Databricks, on the other hand, offer granular pricing, in which different types of computation (SQL, Model Serving, Job clusters, all-purpose clusters, etc.) have different price points. The sum of those granular estimates determines the final resource allocation. Clients are not forced to use the resources for the initial purpose; they can freely reallocate the capacity.
The simple exercise in the table below can be easily understood. Databricks can have a more precise reserved capacity. At the same time, for Fabric, there's the need to either allocate the highest discounted volume price closest to the actual need ($33.638) or another lower one ($16.819) and then pay the total list price for the extra. It only worsens when the consumption increases, as the next reserved allocation would be $67,276. The simplicity turns into costly complexity.

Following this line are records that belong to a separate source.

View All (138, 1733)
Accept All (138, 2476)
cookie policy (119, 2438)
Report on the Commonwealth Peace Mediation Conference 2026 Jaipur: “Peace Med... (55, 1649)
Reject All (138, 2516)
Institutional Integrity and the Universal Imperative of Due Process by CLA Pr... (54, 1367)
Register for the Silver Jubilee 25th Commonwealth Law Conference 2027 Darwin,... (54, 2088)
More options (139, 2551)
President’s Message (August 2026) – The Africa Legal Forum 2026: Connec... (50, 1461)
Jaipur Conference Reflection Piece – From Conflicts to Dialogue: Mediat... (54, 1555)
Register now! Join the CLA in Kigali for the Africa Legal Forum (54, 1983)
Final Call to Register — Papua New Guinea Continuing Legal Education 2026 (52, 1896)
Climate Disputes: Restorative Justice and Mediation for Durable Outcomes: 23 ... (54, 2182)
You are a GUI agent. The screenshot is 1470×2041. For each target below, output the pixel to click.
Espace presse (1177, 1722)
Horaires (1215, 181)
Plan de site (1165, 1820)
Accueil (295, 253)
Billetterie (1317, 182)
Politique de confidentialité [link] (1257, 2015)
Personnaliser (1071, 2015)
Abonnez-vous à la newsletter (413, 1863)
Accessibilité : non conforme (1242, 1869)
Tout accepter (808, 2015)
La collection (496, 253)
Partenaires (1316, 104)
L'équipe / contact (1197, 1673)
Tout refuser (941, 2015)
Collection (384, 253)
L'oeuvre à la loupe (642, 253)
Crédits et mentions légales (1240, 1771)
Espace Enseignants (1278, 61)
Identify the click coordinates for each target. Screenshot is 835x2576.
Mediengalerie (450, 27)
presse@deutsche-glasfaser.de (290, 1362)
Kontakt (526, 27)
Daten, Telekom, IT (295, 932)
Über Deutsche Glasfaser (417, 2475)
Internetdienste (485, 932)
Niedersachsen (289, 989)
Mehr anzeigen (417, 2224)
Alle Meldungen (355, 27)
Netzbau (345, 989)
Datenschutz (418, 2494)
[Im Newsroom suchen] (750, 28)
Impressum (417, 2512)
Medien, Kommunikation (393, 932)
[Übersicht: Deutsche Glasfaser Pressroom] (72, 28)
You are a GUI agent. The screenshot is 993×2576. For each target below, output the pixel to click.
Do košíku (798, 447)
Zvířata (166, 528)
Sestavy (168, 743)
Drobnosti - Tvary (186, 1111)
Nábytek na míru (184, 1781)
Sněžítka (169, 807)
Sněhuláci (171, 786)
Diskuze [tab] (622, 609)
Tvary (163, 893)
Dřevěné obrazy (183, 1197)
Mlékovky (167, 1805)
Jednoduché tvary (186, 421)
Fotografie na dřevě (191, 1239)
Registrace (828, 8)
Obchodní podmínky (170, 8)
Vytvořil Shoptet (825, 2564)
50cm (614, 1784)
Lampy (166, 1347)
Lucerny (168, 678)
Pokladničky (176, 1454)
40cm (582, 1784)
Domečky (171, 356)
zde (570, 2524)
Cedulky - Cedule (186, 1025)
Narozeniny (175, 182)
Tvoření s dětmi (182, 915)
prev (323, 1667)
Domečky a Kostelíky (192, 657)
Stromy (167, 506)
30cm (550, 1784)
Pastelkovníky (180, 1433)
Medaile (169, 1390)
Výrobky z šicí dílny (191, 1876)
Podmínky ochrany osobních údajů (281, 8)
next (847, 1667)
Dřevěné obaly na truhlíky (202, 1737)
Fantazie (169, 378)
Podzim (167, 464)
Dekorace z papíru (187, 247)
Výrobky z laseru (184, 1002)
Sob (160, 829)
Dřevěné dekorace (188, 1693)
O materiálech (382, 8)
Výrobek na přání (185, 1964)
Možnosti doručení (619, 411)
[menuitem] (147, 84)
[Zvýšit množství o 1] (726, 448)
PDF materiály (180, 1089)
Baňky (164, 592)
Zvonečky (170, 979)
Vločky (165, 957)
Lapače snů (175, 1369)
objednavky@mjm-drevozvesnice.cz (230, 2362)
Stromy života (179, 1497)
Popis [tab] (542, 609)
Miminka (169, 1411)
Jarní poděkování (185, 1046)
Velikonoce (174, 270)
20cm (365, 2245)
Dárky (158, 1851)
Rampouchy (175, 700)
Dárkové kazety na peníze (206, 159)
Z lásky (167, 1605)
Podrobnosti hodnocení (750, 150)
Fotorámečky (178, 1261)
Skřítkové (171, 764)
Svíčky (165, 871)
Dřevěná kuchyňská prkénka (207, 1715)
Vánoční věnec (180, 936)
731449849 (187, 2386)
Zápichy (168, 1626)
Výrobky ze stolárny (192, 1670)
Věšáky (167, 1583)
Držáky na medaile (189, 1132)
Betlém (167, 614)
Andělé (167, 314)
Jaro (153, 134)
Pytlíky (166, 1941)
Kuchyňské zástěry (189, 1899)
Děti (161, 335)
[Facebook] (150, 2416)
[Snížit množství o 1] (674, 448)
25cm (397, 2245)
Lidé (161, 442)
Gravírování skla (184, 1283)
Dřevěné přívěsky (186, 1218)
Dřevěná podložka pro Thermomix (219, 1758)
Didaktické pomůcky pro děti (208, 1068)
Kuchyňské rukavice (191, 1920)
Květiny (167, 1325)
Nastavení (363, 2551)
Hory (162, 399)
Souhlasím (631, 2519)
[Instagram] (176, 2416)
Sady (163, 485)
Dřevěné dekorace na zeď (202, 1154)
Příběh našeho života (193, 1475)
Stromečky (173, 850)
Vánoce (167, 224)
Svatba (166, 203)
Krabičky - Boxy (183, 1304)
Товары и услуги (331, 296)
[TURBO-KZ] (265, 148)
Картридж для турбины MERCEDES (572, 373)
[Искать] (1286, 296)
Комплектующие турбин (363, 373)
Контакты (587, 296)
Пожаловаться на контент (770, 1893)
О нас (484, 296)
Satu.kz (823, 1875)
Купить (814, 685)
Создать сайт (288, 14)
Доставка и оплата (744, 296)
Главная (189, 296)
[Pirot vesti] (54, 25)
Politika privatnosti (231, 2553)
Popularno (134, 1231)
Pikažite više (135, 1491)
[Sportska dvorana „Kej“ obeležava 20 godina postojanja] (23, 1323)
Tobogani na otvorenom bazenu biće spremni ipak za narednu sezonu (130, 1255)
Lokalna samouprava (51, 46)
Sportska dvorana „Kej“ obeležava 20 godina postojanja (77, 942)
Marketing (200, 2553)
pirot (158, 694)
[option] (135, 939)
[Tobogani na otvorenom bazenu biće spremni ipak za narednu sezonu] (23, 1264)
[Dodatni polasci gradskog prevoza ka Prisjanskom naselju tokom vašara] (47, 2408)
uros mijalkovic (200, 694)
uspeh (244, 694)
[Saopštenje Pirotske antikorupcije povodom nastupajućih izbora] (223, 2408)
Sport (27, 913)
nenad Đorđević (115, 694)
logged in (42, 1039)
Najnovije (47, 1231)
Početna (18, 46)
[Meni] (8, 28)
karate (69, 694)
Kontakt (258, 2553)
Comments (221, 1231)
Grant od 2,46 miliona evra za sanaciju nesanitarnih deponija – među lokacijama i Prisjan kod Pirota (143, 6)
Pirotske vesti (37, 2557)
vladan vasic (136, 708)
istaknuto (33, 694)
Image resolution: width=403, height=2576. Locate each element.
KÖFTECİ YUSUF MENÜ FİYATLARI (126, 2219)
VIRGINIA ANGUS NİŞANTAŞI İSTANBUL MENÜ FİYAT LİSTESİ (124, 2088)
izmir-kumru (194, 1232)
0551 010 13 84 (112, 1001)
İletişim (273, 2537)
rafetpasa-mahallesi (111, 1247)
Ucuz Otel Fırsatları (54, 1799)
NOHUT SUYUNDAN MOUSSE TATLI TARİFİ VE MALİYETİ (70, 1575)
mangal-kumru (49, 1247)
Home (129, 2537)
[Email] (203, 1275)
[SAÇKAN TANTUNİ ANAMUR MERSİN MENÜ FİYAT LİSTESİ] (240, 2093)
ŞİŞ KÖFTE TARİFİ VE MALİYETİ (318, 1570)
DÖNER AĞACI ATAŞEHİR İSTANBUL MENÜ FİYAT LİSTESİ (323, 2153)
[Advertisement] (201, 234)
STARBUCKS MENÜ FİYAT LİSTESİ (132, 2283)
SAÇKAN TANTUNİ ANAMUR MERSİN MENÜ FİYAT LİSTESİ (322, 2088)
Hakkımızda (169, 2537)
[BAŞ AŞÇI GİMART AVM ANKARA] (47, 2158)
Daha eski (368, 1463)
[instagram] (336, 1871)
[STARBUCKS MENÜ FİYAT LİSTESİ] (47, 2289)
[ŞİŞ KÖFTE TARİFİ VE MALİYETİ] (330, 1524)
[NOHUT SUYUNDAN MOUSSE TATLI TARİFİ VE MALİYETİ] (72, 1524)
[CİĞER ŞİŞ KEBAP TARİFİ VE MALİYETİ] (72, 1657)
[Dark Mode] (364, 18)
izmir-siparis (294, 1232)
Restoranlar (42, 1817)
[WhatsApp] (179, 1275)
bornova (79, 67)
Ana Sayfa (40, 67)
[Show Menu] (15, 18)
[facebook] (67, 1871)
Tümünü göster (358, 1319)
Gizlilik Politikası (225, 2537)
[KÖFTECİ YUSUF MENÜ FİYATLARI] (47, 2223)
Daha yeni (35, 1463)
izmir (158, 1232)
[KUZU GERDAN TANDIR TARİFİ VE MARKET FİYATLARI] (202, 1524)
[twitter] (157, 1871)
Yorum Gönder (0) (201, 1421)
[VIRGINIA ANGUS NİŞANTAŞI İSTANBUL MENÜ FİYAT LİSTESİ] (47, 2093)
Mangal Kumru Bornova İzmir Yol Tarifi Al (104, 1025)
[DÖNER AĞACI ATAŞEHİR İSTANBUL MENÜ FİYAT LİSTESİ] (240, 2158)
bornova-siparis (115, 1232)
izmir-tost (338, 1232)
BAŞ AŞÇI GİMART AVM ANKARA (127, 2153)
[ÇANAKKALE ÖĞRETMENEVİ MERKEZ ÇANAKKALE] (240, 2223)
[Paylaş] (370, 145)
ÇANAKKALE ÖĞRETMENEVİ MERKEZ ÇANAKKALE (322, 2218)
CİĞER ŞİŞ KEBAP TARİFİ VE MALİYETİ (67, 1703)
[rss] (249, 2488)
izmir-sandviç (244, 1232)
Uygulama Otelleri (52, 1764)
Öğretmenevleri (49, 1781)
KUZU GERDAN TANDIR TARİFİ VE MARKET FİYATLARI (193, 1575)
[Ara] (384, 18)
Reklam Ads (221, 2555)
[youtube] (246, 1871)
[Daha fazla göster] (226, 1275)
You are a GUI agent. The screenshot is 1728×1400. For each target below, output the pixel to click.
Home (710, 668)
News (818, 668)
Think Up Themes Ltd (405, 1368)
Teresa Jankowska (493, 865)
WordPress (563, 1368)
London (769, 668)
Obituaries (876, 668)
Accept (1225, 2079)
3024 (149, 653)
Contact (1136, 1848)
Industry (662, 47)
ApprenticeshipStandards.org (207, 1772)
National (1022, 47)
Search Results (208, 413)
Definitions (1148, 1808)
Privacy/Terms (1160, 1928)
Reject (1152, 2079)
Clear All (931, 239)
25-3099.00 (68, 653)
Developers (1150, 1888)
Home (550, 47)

The bundling of services often benefits customers and vendors because the marginal cost for Microsoft to offer more services is lower, as marketing costs are lowered when products are channeled through their fabric ecosystem. They may also be able to predict the demand better since customers may not look for other options. The upsell opportunities for add-on services are generally higher, with opaque pricing in fine print. Databricks follows a different model where clients can pay for their needs without hidden costs. Each workload type can control costs. Volume discounts are available with mechanisms to keep costs under control and its management granular. For instance, different departments will pay their fair share while the company can negotiate a global volume.
Building Fences
Microsoft has generally successfully built fences around its primary product lines by locking customers into its Azure Ecosystem. They have evolved from desktop-based office products as their main profit engine to being a data center company offering bundled products and services for enterprises large and small to utilize their computing infrastructure within Azure optimally. This is a sound strategy for Microsoft and its hunger to sell its products while establishing a vendor lock-in. This has historically worked for them but at the cost of slower innovation in offering nimble and agile solutions for the next-generation data-driven world.
Conclusion
Choosing Databricks over Fabric as a bundled service offers several advantages in terms of comprehensive data analytics and machine learning capabilities, advanced security features, optimized performance, and flexible integration options. While Fabric has its strengths in real-time analytics and data integration, Databricks provides a more cohesive, comprehensive, and scalable platform to meet the diverse needs of organizations looking for bundled service offerings.
Ultimately, the decision should be based on thoroughly evaluating your organization's requirements, priorities, and long-term strategic goals. Consider conducting a detailed comparison, evaluating demos or trial versions, and seeking stakeholder input to make an informed decision that aligns with your business objectives and customer needs.